This cider starts with an Egremont Russet and Red Bartlett cider base. You could substitute different culinary and eating apples and pears but, I would include some pear juice and I would ensure your apples have some acid. The Blueberries and peels will add some phenolics and the peppers will override any nuanced aromas so don’t expect any strawberry or pineapple notes. You are looking for a little tart, a little sweet, and a little phenolic from your juice base. The peppers and blueberries are your main tasting notes. Carolina Reaper peppers were deemed the world’s hottest at one time. There seems to be someone coming up with new hotter pepper every few years but when peppers come with a warning label, you know they are hot. The blueberries will give the cider a nice blue color but you can augment this depending on the peel you include. I used the Egremont Russet peel so there wasn’t a significant color transfer.
I fermented this using White Lab’s English Cider Yeast (WLP775). It a nice cider yeast that often produces a fruity cider. Again, I was mostly looking for a yeast that would ferment well. Given the strong flavor profiles, you could definitely use other strains if you don’t have WLP775. As is my usual, I fermented at 72F and I included the peels feom the Egrment Russet. This was the first time using peel from a russet. I didn’t get much color transfer, which I expected but as is normal, I noted good aroma and phenolic characteristics, which continues to show that any peel will improve the pehnolic compounds.
For the blueberries, I froze them and then thawed them. Next, I crushed them a little and used the microwave method to extract juice. This is similar to other berrries. I am finding you can get execllent juice extraction by freezing to first break the cell walls and then using the almost instantaneous heat from the microwave to break down pectin and extract the juice. I used 60 second cycles to heat and drain off the juice. I also included the berries in the fermenter to help extract more color. For the pepper, I used dried but you can also use fresh. Just simmer and macerate the pepper until about half of the water is reduced. Strain it and let is cool before adding it to your cider. You could do this as part of the secondary fermentation with the blueberries though I included it after the secondary fermentation and just aged the cider with the pepper tea.
As always you can adapt this hard cider recipe to your preferred method. As is my normal, I don’t use sulfites or sorbates in my ciders. If you want, you can always add sulfites 24 hours before inoculating with yeast and both sulfite and sorbate before packaging if you are back sweetening with fermentable sugars. I just try to avoid additional preservatives whenever possible. You might check out my article on killing your juice if you are interesting in exploring this more. Hard ciders will naturally produce some sulfites as they ferment. Different yeast varieties produce more than others.
I also filter my hard ciders but you can simply age them longer, cold crash them, and/or use fining to help clarify your hard ciders. Check my tips section out for more details in these items. The same is true for carbonation. If you want to bottle condition this cider to 2.5 volumes, you can add 25 grams of priming sugar per gallon (6.6 grams per liter).
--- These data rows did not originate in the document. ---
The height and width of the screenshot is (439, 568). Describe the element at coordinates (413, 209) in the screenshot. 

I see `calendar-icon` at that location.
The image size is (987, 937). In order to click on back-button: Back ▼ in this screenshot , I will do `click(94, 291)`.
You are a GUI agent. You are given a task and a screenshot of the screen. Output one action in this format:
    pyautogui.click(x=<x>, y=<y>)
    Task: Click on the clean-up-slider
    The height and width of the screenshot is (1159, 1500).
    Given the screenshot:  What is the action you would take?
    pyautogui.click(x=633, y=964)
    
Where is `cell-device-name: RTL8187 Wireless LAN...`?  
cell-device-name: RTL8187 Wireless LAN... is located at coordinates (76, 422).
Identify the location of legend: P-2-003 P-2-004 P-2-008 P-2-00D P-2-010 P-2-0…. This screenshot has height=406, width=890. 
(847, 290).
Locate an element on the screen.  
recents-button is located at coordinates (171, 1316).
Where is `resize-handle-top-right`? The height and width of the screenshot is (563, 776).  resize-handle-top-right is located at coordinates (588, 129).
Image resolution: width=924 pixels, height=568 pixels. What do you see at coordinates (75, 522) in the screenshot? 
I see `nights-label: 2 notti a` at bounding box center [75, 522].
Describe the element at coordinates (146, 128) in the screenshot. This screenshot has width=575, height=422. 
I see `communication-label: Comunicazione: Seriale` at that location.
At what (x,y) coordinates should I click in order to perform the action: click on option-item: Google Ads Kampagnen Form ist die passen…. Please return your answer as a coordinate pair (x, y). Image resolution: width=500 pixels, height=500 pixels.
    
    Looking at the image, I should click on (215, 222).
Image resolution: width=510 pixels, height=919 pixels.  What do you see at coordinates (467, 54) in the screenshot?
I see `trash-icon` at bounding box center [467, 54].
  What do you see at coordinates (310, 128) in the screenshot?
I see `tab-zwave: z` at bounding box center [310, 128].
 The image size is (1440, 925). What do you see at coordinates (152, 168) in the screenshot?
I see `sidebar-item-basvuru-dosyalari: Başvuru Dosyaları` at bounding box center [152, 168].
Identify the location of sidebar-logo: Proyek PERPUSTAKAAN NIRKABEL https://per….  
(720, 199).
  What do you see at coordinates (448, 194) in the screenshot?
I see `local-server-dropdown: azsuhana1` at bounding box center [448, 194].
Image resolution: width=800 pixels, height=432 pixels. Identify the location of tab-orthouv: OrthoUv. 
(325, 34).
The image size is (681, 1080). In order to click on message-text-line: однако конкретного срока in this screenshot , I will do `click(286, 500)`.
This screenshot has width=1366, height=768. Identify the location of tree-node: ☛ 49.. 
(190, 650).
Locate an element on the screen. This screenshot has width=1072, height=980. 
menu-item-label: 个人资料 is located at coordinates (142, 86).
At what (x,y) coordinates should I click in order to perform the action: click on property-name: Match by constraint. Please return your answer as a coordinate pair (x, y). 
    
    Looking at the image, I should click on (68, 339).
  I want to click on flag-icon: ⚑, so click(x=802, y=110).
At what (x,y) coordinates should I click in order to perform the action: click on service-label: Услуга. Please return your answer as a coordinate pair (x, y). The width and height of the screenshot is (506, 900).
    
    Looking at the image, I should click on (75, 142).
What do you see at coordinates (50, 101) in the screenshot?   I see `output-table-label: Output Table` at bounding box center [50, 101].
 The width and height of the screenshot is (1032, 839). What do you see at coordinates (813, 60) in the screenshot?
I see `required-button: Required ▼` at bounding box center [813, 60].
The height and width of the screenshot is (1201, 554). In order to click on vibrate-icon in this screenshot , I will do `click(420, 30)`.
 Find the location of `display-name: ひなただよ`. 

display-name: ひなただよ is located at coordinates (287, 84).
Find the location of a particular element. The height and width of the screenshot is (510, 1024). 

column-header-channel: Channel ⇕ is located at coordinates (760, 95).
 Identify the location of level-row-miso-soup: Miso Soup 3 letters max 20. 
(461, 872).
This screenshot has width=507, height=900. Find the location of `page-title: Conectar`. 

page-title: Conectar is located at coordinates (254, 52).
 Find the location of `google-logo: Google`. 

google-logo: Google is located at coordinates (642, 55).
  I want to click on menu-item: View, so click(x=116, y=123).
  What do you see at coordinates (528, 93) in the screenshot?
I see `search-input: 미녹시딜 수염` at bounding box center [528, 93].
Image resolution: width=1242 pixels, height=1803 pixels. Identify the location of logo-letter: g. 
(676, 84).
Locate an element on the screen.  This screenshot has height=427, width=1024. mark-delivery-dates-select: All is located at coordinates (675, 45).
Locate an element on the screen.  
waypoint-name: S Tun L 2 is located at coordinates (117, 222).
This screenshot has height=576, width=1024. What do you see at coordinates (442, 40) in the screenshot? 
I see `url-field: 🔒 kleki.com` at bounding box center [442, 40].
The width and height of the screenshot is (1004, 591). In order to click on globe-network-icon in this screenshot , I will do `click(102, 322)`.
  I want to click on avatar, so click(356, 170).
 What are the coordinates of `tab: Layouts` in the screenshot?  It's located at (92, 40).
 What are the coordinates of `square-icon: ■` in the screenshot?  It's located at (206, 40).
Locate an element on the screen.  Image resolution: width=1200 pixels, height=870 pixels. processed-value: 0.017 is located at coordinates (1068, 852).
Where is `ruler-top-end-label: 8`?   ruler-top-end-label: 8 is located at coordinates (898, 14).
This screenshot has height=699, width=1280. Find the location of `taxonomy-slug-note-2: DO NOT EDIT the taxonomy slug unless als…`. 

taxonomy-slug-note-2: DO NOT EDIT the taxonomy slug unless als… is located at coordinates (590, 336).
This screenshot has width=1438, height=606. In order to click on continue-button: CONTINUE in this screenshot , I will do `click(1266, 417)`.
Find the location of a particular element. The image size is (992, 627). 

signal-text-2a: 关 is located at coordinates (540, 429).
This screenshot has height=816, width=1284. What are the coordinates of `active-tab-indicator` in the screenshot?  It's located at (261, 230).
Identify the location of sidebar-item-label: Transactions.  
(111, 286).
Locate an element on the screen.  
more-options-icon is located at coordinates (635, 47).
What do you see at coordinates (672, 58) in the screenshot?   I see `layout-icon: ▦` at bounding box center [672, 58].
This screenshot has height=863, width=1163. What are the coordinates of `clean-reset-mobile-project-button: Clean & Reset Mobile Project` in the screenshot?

This should give you the additional volumes CO2 that you would need to reach 2.5. This assumes you didn’t degas the hard cider, which means you should have around 0.85 volumes of CO2 already suspended in it.
If you are not using kegs, always remember to limit your oxygen exposure by limiting your headspace when aging. If you are looking for some variations on this recipe, consider the following.
- More Peels: I used a lower amount (75 grams) amount of peels since I knew this would have bluebrries as well. You could increase this or use a different color to enhance your end cider. You cna leave it out but I am always including some in my recipes now. This should increase the intensity of the color and add more polyphenols.
- Other Peppers: If you can’t find Carolina Reaper, try another type. If you want less hot, use only one pepper again, use a lower heat variety. if you want a hatter version, increase the number. Just be careful, even simmering Carolina Reaper tea can make your eyes start to water.
- Other Berries: If you don’t have access to blueberries, try another type. Use golden berries or bosenberries. Use whatnis local for your area. I am pretty sure it will still turn out well. Berries are a great cider adjunct and the heat just puts a unique twists to the everday!
- Back Sweeten: If you desire a sweeter hard cider, consider adding 40 grams per gallon (10.5 grams per liter) of organic erythritol to the cider before bottling. Erythritol is a non-fermentable sugar alcohol.